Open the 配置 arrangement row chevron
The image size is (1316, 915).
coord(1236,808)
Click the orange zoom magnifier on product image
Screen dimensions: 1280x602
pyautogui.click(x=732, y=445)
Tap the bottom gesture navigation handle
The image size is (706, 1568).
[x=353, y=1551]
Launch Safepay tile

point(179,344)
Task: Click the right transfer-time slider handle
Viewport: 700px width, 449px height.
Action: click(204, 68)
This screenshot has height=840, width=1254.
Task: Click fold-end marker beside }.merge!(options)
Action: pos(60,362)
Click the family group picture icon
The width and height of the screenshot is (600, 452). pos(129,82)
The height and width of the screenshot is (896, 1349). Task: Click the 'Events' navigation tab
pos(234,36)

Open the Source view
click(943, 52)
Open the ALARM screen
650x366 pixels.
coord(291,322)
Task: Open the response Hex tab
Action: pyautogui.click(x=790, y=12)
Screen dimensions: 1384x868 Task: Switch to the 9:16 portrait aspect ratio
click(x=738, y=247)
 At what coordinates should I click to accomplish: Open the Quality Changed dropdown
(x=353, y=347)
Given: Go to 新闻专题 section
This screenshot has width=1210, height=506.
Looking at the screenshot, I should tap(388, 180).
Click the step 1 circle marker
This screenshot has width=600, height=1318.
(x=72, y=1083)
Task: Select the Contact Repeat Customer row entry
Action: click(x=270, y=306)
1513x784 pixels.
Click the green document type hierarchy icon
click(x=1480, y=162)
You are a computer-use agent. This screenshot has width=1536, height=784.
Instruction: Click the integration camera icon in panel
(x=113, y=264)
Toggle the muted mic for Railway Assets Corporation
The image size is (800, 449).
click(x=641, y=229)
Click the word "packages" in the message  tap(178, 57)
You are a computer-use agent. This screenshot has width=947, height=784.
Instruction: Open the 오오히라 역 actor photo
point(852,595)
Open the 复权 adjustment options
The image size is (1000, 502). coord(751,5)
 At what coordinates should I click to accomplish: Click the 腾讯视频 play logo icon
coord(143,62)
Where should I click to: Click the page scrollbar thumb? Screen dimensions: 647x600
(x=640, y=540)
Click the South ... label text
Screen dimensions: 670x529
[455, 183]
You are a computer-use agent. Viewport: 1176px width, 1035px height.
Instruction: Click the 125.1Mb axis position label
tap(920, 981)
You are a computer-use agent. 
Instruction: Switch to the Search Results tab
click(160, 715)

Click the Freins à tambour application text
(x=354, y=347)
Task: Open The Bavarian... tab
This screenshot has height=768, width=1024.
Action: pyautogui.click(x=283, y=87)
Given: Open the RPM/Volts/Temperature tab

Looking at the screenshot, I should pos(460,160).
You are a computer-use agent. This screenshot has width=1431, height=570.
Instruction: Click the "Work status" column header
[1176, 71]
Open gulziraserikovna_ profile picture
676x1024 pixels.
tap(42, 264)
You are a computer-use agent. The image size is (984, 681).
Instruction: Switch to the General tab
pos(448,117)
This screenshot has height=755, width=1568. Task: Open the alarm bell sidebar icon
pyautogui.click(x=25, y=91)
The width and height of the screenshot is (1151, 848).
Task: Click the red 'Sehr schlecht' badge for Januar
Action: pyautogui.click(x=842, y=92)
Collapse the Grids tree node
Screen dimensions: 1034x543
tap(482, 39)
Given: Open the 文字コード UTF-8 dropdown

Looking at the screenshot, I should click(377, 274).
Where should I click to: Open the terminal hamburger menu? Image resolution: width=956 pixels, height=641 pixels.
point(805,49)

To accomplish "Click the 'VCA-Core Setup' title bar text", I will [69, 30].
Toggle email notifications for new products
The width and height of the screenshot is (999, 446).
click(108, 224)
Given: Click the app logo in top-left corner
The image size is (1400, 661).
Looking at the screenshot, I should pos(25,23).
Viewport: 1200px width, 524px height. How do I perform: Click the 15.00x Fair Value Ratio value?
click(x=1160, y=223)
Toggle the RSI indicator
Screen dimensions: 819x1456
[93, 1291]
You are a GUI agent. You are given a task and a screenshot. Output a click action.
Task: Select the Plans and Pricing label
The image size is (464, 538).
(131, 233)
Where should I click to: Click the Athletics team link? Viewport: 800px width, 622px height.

▶ [Written task] Could you give only the records from the line containing "You are a computer-use agent. Viewport: 1176px" through the line containing "Looking at the screenshot, I should click(377, 274)." again, with "column label" substituted for "column header" and nothing else altered?

▶ [Finished answer]
You are a computer-use agent. Viewport: 1176px width, 1035px height.
Instruction: Click the 125.1Mb axis position label
tap(920, 981)
You are a computer-use agent. 
Instruction: Switch to the Search Results tab
click(160, 715)

Click the Freins à tambour application text
(x=354, y=347)
Task: Open The Bavarian... tab
This screenshot has height=768, width=1024.
Action: pyautogui.click(x=283, y=87)
Given: Open the RPM/Volts/Temperature tab

Looking at the screenshot, I should pos(460,160).
You are a computer-use agent. This screenshot has width=1431, height=570.
Instruction: Click the "Work status" column label
[1176, 71]
Open gulziraserikovna_ profile picture
676x1024 pixels.
tap(42, 264)
You are a computer-use agent. The image size is (984, 681).
Instruction: Switch to the General tab
pos(448,117)
This screenshot has height=755, width=1568. Task: Open the alarm bell sidebar icon
pyautogui.click(x=25, y=91)
The width and height of the screenshot is (1151, 848).
Task: Click the red 'Sehr schlecht' badge for Januar
Action: pyautogui.click(x=842, y=92)
Collapse the Grids tree node
Screen dimensions: 1034x543
tap(482, 39)
Given: Open the 文字コード UTF-8 dropdown

Looking at the screenshot, I should click(377, 274).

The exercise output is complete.